Friday, January 29, 2010

To the Lighthouse, by Virginia Woolf

Reading To The Lighthouse was easier than reading Mrs Dalloway, because now I'm in step, my mind has caught the rhythm of her writing. I can follow her steps easily in the sand, the distance, the pace, the interlude.

I can imagine Woolf always carrying a moleskin notebook, with a thin pencil that slips into the spine. she would be wearing one of those large baggy twenties cardigans, with turned up cuffs and baggy pockets. and there in a cuff or a pocket she would sequester the notebook, ready at any moment to record a thought, a phrase.

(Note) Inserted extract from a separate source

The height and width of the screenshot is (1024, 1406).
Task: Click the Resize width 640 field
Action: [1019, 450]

Later she sits at her desk, gathers all those ramblings of her mind, in the cup of her hands, and throws them at the canvas of her page, to be sorted re-arranged and assigned.

Of course she may not have done this but this is my image.

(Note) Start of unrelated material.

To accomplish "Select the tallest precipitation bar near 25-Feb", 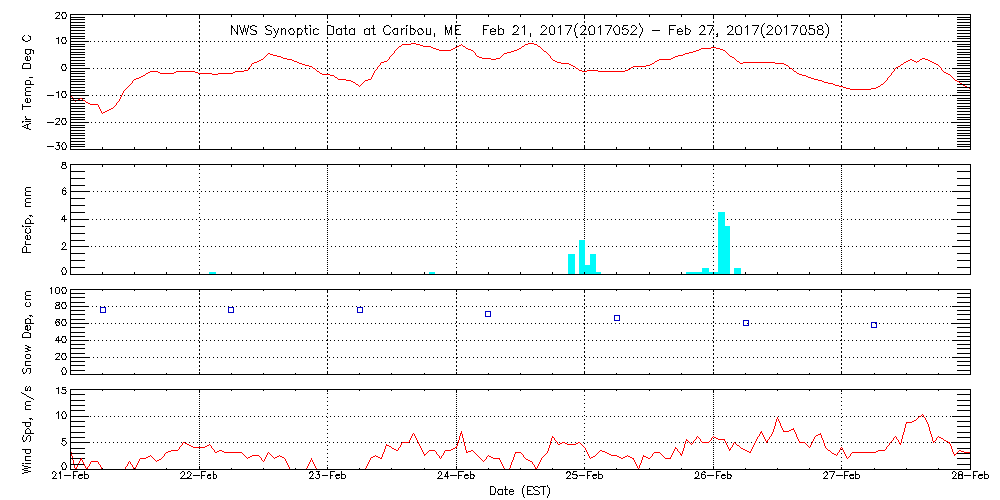I will tap(582, 256).
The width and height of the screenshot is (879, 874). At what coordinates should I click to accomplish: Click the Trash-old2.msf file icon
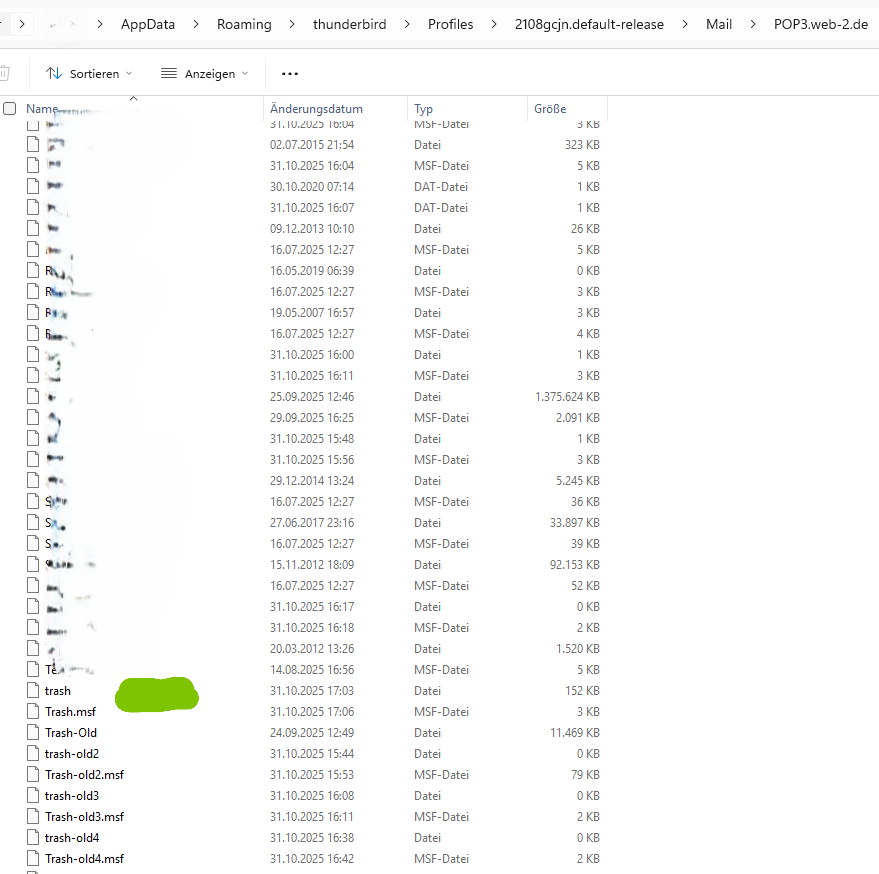tap(33, 775)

I enjoyed this book, a gathering of family and summer guests at their summer house on the Isle of Skye. The setting is based on Woolf's own childhood summers spent in Cornwall, at Talland House in St. Ives. All the description of the scenery is Cornwall. And having just visited the Isle of Skye and also having visited Cornwall and St. Ives, I can ask the question, did Woolf ever visit the Isle of Skye?

The island does not fit her descriptions. First of all Cornwall is a 300 mile train ride from London, the Isle of Skye is over 800 miles.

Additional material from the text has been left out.